Structure-based design of orthosteric and allosteric CCR2 inhibitors for potential IPF therapy

Abstract

Idiopathic pulmonary fibrosis (IPF) is a fatal respiratory disease with an extremely poor prognosis. Our previous studies revealed that CCR2 (C–C chemokine receptor type 2) expression is significantly upregulated in bleomycin-induced pulmonary fibrosis in mice. Moreover, bioinformatics analysis indicated that higher CCR2 expression is associated with poorer prognosis in patients. Therefore, we proposed a novel dual-target intervention strategy focused on the orthosteric and allosteric binding sites of the CCR2 receptor. By integrating structure-based pharmacophore modeling, 3D-QSAR, common feature pharmacophore modeling, and large-scale virtual screening (covering 152 406 molecules), we successfully identified two candidate small molecules, compound 17 and compound 67, that exhibit high site selectivity. Molecular dynamics (MD) simulations, principal component analysis (PCA), and potential energy surface analyses via umbrella sampling confirmed that both compounds attain stable binding conformations at their respective target sites.

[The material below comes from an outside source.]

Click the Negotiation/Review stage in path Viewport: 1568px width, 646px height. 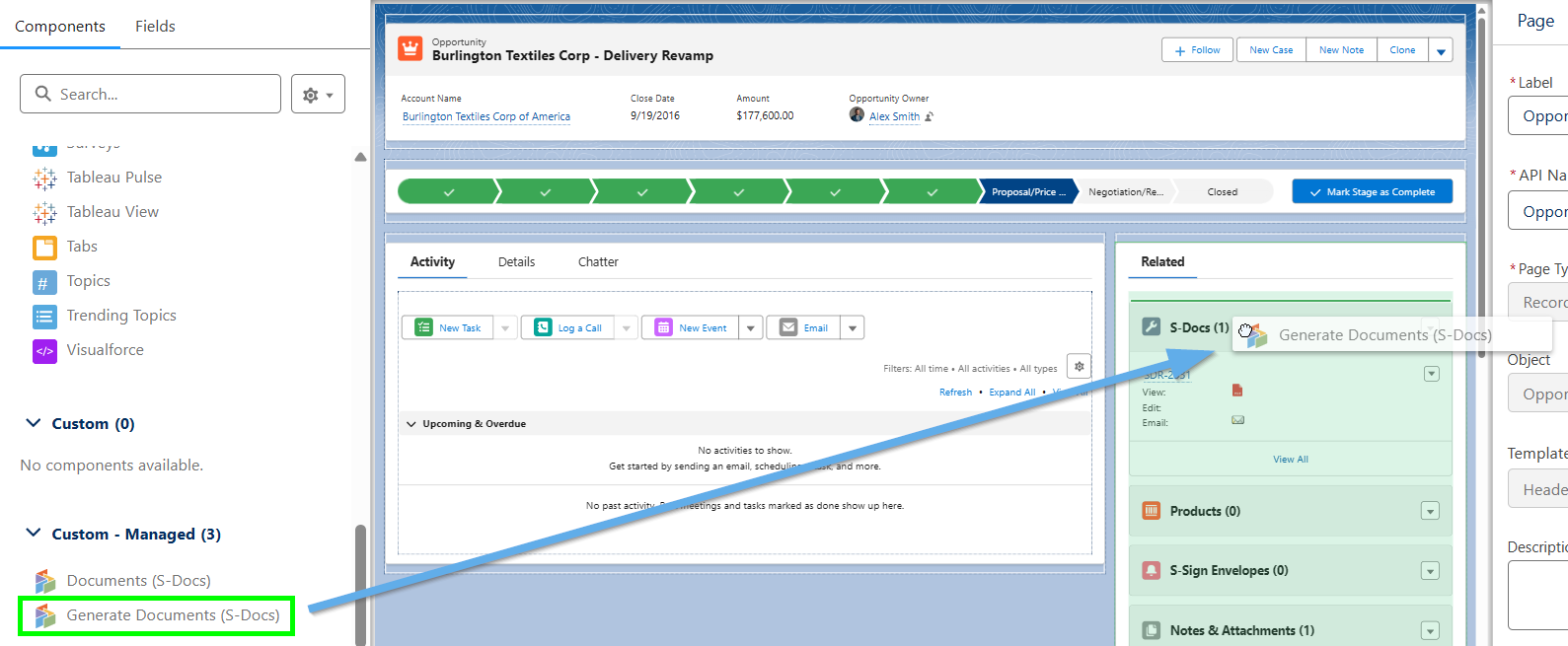[x=1125, y=192]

MM/PBSA calculations revealed that compound 17 binds at the orthosteric site with a free energy of −30.91 kcal mol⁻¹, while compound 67 binds at the allosteric site with a free energy of −26.11 kcal mol⁻¹. Surface plasmon resonance (SPR) confirmed compound 17's direct binding to murine CCR2 (K_D = 3.46 μM), while co-administration with compound 67 synergistically enhanced binding affinity. Simultaneously, we analyzed the CCK8 results and found that both compounds 17, 67 and positive control nintedanib, exhibited a concentration-dependent increase in their inhibitory effects on pulmonary fibrosis. Furthermore, in a TGF-β-induced pulmonary fibrosis cell model, both compounds significantly reduced hydroxyproline and COL1A1 levels and upregulated ELN expression, with compound 17 exhibiting comparable antifibrotic efficacy to the positive control nintedanib. Collectively, our integrative computational-experimental approach reveals a therapeutic framework for precision-targeting CCR2-driven pathologies.